■ Task prompt: Without any pictures, retype exactly the lines that begin at the one holding "Image resolution: width=1134" and end at the last line of the data below.

Collected data entries:
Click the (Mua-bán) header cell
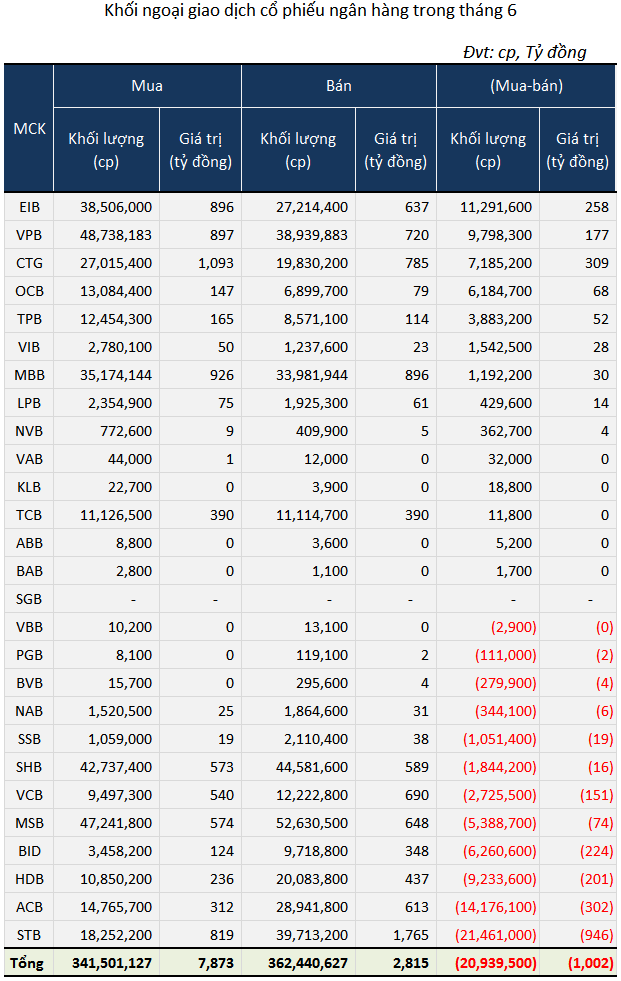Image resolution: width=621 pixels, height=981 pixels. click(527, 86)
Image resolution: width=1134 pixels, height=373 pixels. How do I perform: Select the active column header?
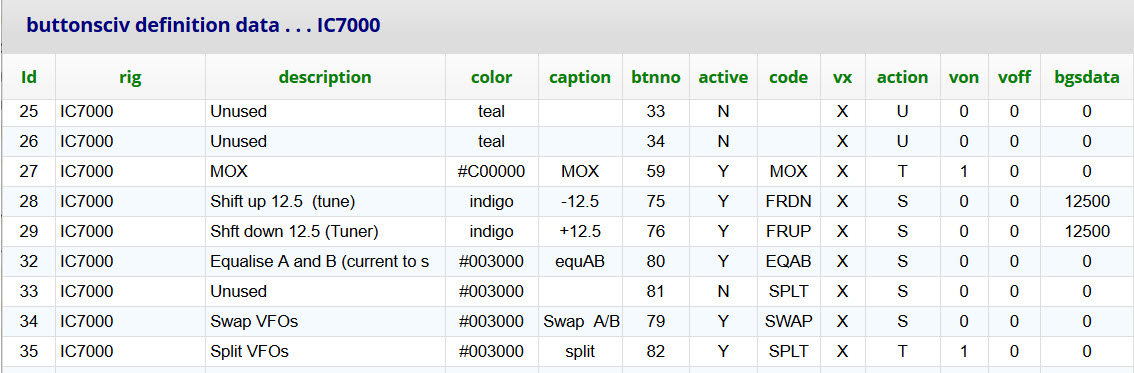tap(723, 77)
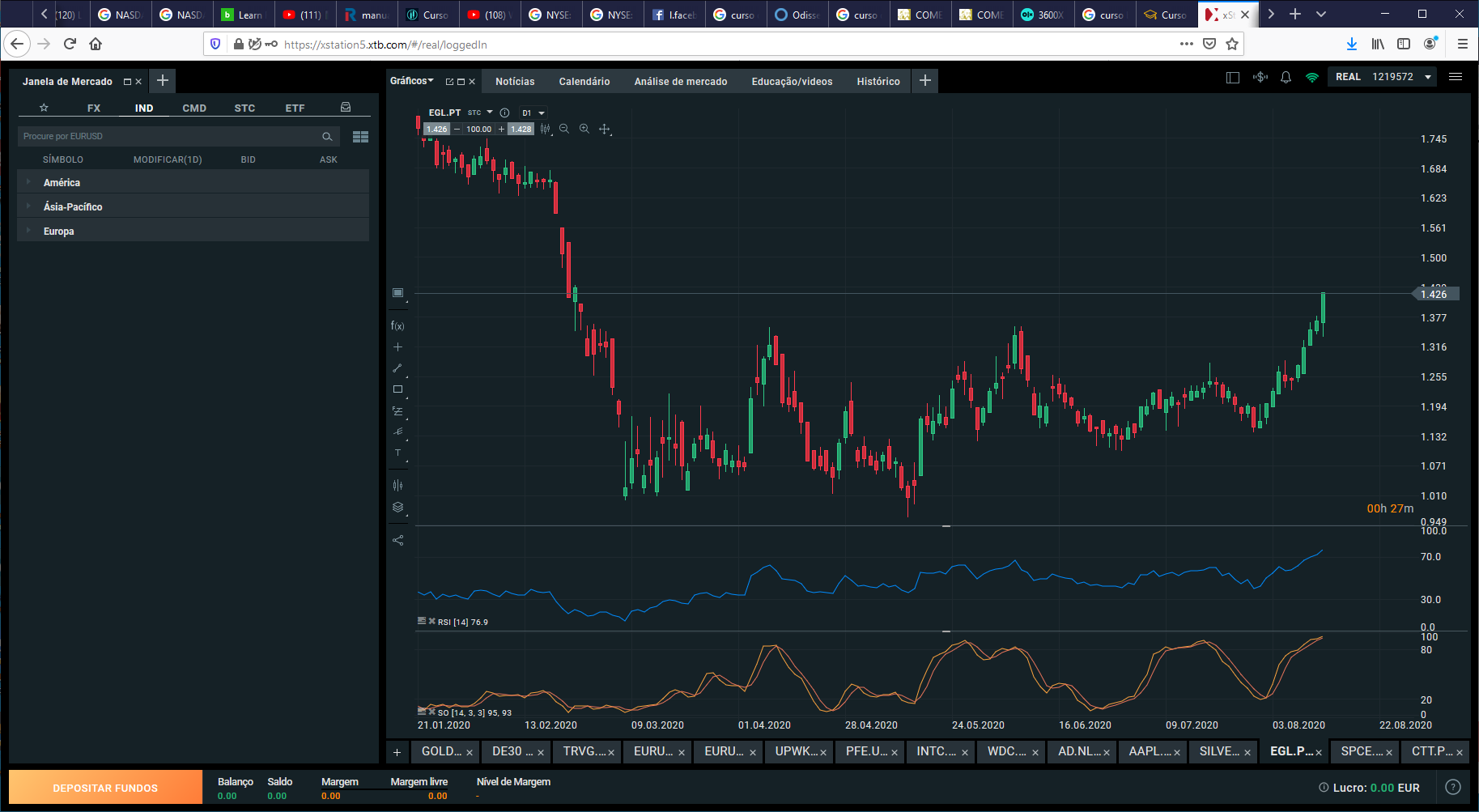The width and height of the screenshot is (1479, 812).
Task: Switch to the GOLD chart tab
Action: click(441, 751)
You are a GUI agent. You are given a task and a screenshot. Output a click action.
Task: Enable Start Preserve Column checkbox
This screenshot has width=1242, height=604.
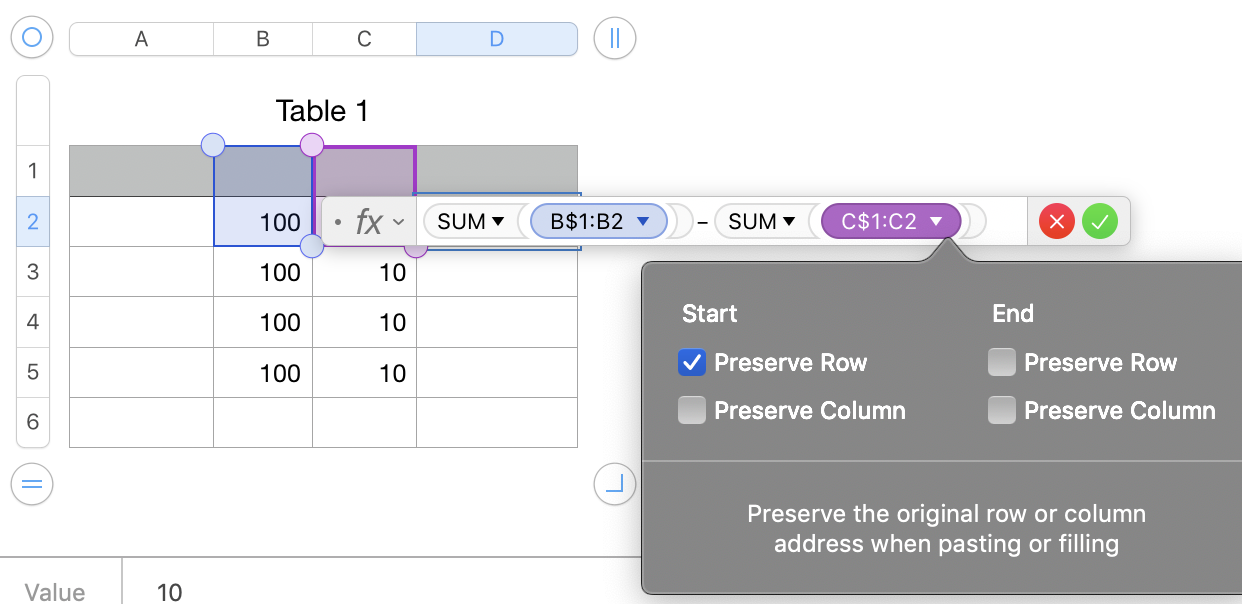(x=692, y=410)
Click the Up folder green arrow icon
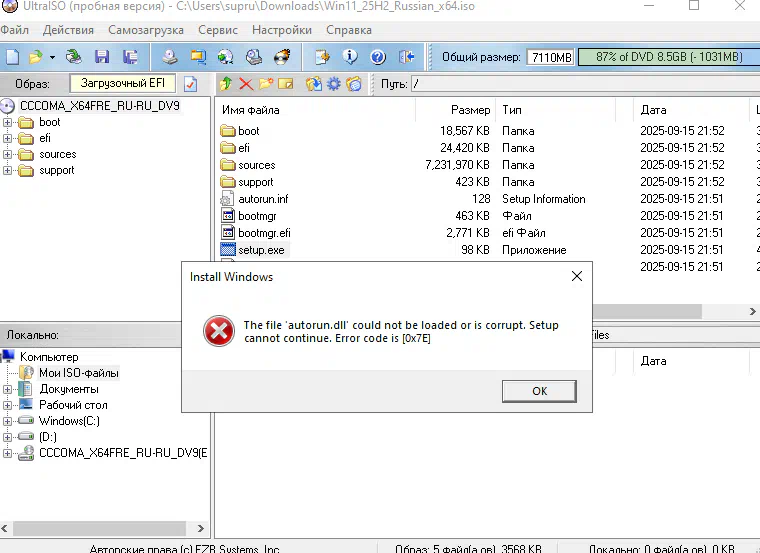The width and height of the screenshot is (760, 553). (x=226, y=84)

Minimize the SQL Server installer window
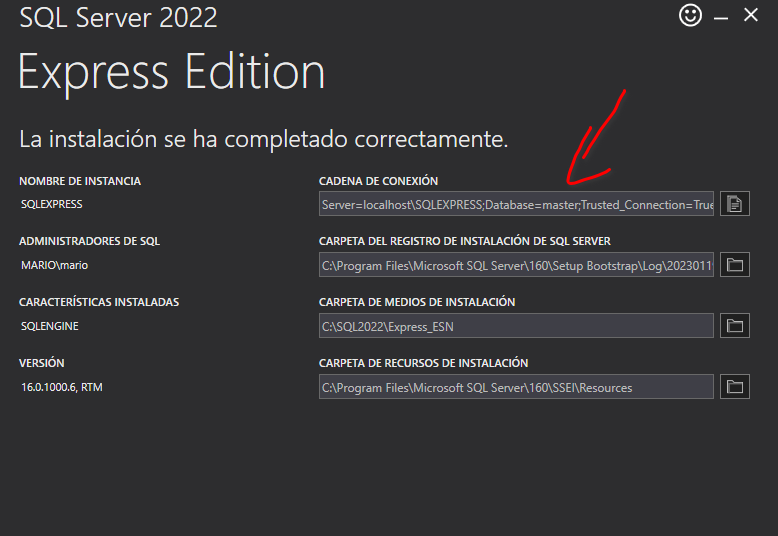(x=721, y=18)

■ Task response:
Image resolution: width=1134 pixels, height=373 pixels. How do I perform: Select the active column header?
tap(723, 77)
The width and height of the screenshot is (1479, 812).
Task: Switch to the GOLD chart tab
Action: click(441, 751)
You are a GUI agent. You are given a task and a screenshot. Output a click action.
Task: Enable Start Preserve Column checkbox
This screenshot has width=1242, height=604.
(x=692, y=410)
Click the Up folder green arrow icon
The width and height of the screenshot is (760, 553). (x=226, y=84)

Minimize the SQL Server installer window
(x=721, y=18)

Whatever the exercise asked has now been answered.